The new Microsoft Vista operating system will spread your spreadsheets in ways that aren’t available through Windows.
Vista’s enhanced capabilities include the new Aero 3-D user interface, a more powerful graphics engine, and various smaller design tweaks, all of which can help you examine financial data in unique and innovative ways. The updated interface, for example, presents all open windows in a three-dimensional desktop stack, so you can move between different spreadsheets and other applications and compare their data more naturally and efficiently. “You get this 3-D kind of Rolodex effect, and you can pick the window you want,” says Michael Cherry, an analyst at research firm Directions on Microsoft. In addition, a semi-transparency effect lets you see what’s behind the active window, and live thumbnails allow you to preview the contents of files without opening them.
If you pull up graphics from spreadsheet and financial modeling applications, Vista’s revved-up graphics engine promises swifter, more responsive performance. Windows XP just couldn’t keep pace with the latest multicore graphics-processing technologies, says Rob Enderle of technology analysis firm Enderle Group. Also new: smoother, crisper fonts that “make it easier to read the numbers, particularly on large monitors,” according to Cherry. “They’re much easier on the eyes.”
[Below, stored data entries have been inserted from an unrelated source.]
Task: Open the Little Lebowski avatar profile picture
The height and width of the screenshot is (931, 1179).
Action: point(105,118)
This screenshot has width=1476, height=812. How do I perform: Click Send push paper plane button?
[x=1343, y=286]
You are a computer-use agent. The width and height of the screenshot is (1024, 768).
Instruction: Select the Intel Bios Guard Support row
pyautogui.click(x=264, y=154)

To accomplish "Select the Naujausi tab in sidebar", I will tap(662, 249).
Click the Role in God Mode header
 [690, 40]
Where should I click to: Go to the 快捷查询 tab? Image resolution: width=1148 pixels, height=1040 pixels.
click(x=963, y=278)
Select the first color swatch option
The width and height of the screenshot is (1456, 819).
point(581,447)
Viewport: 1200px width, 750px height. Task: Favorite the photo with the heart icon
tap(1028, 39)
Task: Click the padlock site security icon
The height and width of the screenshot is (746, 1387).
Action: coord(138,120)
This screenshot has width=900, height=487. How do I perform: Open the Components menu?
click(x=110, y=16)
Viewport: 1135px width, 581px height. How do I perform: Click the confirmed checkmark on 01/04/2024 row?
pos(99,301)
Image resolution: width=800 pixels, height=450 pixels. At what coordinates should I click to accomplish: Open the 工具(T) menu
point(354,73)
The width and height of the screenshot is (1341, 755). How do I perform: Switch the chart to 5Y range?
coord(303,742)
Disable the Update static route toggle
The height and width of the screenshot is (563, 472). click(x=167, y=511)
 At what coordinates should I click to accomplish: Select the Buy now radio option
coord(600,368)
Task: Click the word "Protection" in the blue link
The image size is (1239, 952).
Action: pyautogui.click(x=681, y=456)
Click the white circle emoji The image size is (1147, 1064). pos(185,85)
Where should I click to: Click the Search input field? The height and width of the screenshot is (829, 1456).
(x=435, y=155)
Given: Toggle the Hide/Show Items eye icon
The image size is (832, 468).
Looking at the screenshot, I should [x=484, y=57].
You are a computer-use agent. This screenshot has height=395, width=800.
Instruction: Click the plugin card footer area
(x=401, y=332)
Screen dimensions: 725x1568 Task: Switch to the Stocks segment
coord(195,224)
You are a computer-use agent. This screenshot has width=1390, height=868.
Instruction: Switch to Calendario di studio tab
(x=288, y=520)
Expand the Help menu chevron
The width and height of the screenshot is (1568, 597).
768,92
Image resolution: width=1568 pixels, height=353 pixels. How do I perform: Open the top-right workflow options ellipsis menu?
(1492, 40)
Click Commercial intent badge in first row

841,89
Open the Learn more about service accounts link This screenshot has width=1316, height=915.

Vista’s greatest potential for delivering improved financial graphics, however, will be realized only after application developers build on the operating system’s new capabilities. According to Enderle, developers will be able to exploit Vista’s graphics tools to create applications that are” visually richer and more dynamic.” Bill Hartnett, a Microsoft group manager, claims that during the next couple of years, a new generation of financial applications “will make it much easier to visualize data. … Applications will let you view data in a graphic way, rather than looking at a column of numbers.” Graphical views will spring automatically out of the application or be available at the press of a key, adds Hartnett, rather than requiring you to manually switch to another mode.
The downside to Vista’s new graphics capabilities is its prodigious appetite for processing power and memory; your current office PC probably falls far short. (To run Vista to its full graphics potential, you’ll need nothing less than a 1GHz processor, 1GB of system memory, and a Direct X 9-compatible graphics processor featuring a Windows Display Driver Model and at least 128MB of video RAM.) If your company plans to migrate from Windows to Vista, you’ll need to balance the costs of new PCs against the cost of upgrading existing computers.
You’ll also need to cope with the green-eyed monster — unless your company’s tech budget is unusually extravagant, everyone may not land one of the new, souped-up machines. Enderle recommends taking a tough cost-benefits approach: “Is what the user does important and complex enough to warrant the improvements?” he asks. “PCs aren’t a gift or an entitlement; they are a tool and should be justified based on hard business needs.”
When it comes to tech spending, that may be the clearest view of all.